In this trail we take you for a special pincic ride! On this occasion we ride for 2 hours in the wonderful National Park and rest at a calm station for 1 hour where we will serve you lunch which you can enjoy in the amazing nature in the company of horses. Then we ride home which means another 2-hour ride.

This program is one of our great favorites for our guests, we are sure you will love it too!

The Maimed Tower

The Maimed Tower is a church ruin on the border of Soltszentimre and Csengőd, a monument of the Árpádian period, although the exact date of construction is unknown. The area was already inhabited at the time of the conquest. The central part of the Danube-Tisza area was a princely and then a royal estate, which can also be found in the name of the surrounding settlement (Solt-Vadkert – royal hunting area). The foundation of the church may have been made in the 11th century (although during the excavations in 1961 the construction date was set to the 14th century due to the formation of an octagon closing on three sides of the sanctuary). The church was built in the Romanesque style with thick porthole-like windows. No traces of buttresses or partitions were found.

The church is located in an east-west direction, single-nave, the gate facing south. No carved or decorated stones were found (there is only one carved stone on the outside of the sanctuary of the church, but this could have been built afterwards). According to the local legend, the church stands as long as this carved stone is in place. The ship is 12.80 m long and 6.30 m wide. The sanctuary is 4.8 m wide. The tower was 2.60 × 2.80 m, 10.6 m high, once 4 storeys. Its building material is predominantly meadow limestone (waspstone), but it also contains rock of volcanic origin (andesite, andesite tuff), which was transported from further afield.
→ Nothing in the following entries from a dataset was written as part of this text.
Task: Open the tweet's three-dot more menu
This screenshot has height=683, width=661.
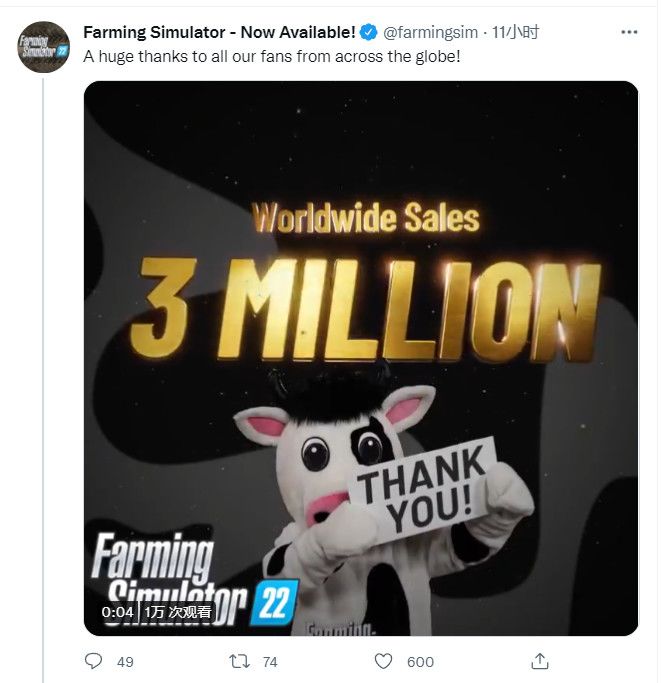Action: [629, 32]
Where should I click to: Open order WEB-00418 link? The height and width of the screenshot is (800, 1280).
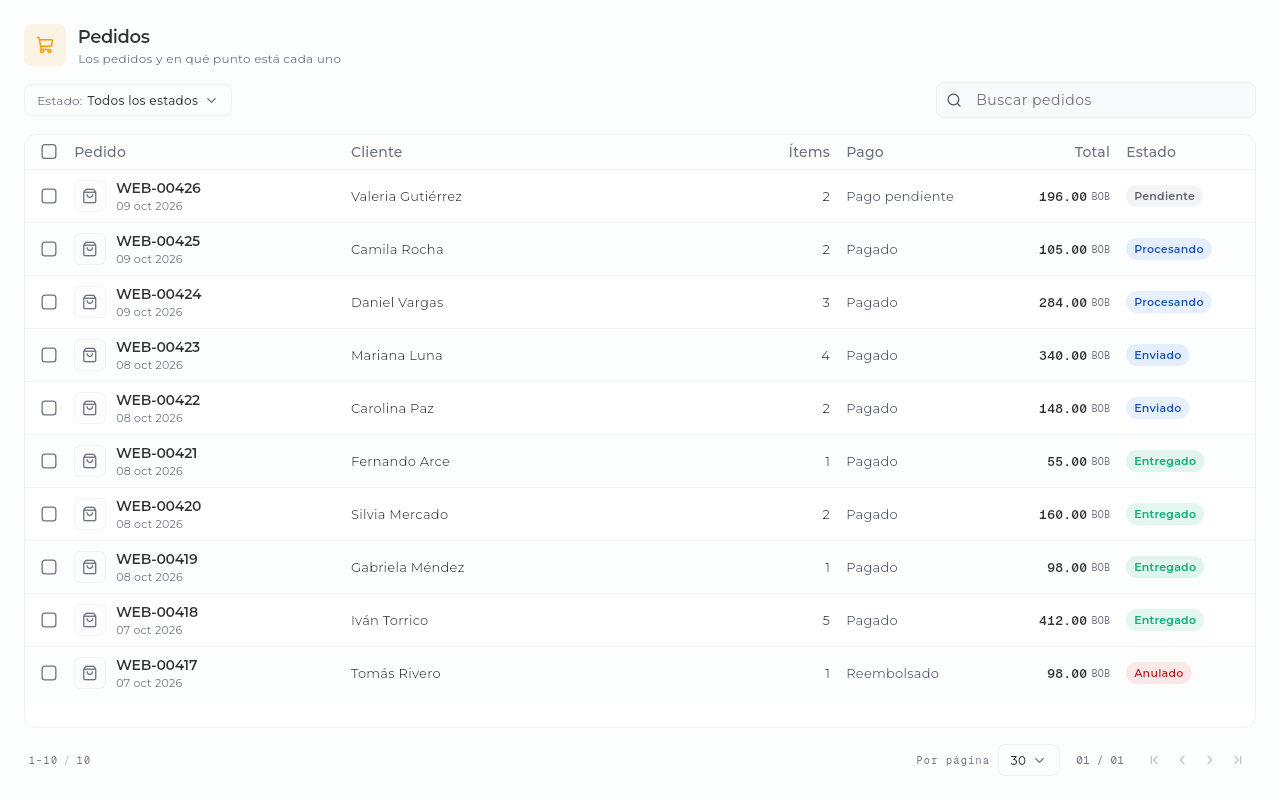tap(157, 612)
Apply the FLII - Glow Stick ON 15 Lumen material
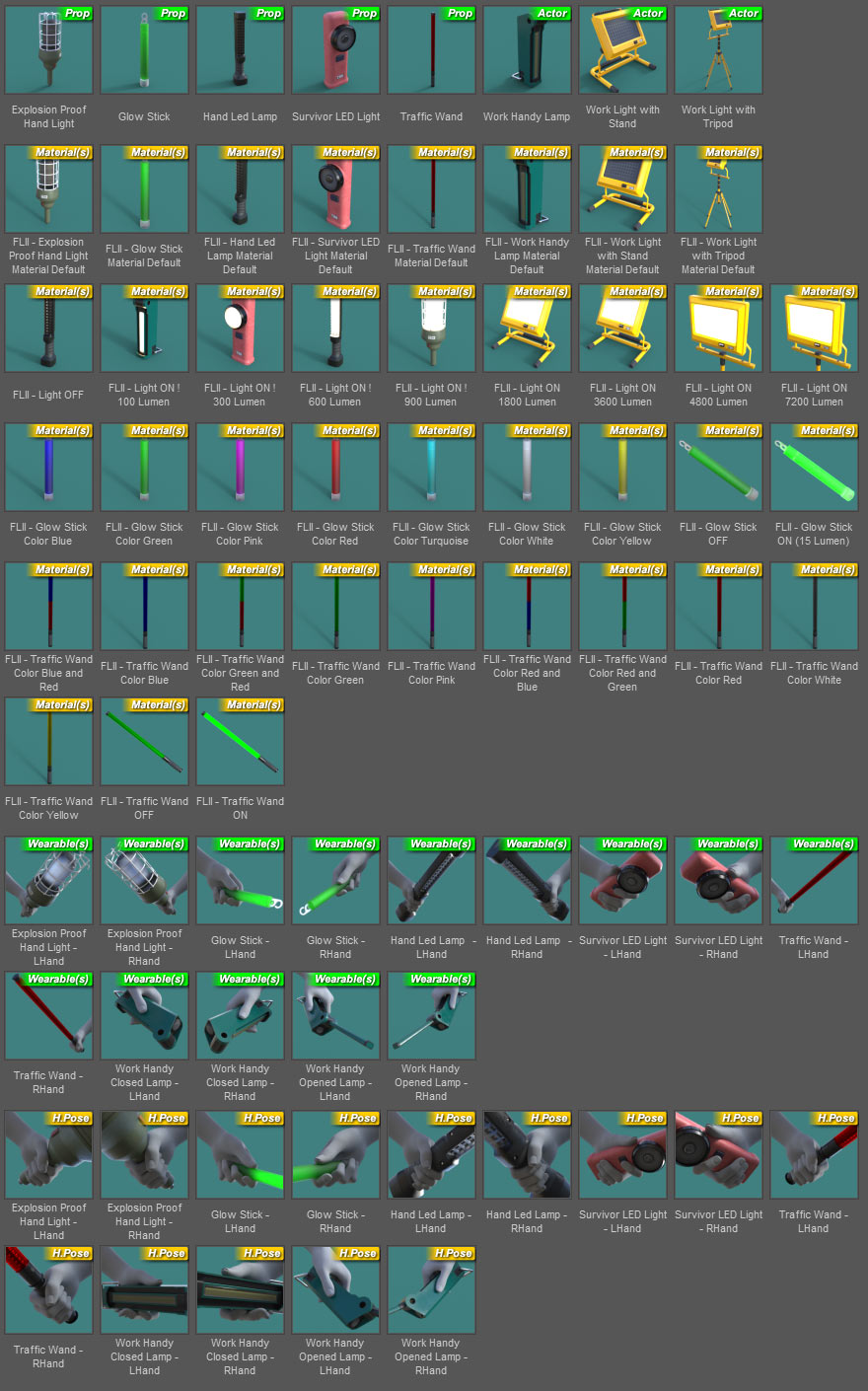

Mortar was used as a binder, in which crushed quicklime was inoculated. The outer wall was also plastered, part of which can still be seen today (an engraving dated in the plaster in 1522 was still found in 1930). After the disaster in Mohács, the Turks took control of the Danube-Tisza, and the settlement – together with the other 900 villages in the Great Plain – was destroyed. This is how the church was left in the wilderness.

As early as the 1860s, excavations took place around the ruin for the intercession of the current owner of the area, Sándor Blaskovits and his family. Copper rings, Roman coins, urns, ornaments, Anjou-era swords were found. The finds were stored in the antiquities library of the Kiskunhalas high school and in the Hungarian National Museum. Unfortunately, the antiques store was destroyed in World War II. Between 1920 and 1931, four more excavations were carried out. No documentation of these has survived, only a few photographs. Bone remnants and tile fragments were found during the vineyards around the Maimed Tower, but no one attached importance to it, so unfortunately these finds were lost.

The ruin was in poor condition by the 1920s, a hole was gaping on the north side, and it had become necessary to renovate it. The main urger of the preservation of the condition was the parish priest of that time, Lajos Vorák. Even for the year of St. Imre in 1930, it was not possible to raise enough money for the works. Around this time, the idea arose to demolish the church and rebuild it in its original condition in the village – as the village did not have a church at that time – but this was neither allowed by the monument protection nor there was enough money for it. After thirty years of correspondence and collection, the work was finally completed only in 1961, based on the plans of Ferenc Erdei. Around the turn of the millennium, the building needed to be renovated again. Not only time but also irresponsible people left their mark on the much-seen walls. In 2000, the year of the Millennium, the church ruins were refurbished again. The tower has been given a metal roof, which may not be the most aesthetic, but it protects the centuries-old walls from increasingly aggressive rains. On August 19, 2000, it was the scene of the handover of the Millennium Flag.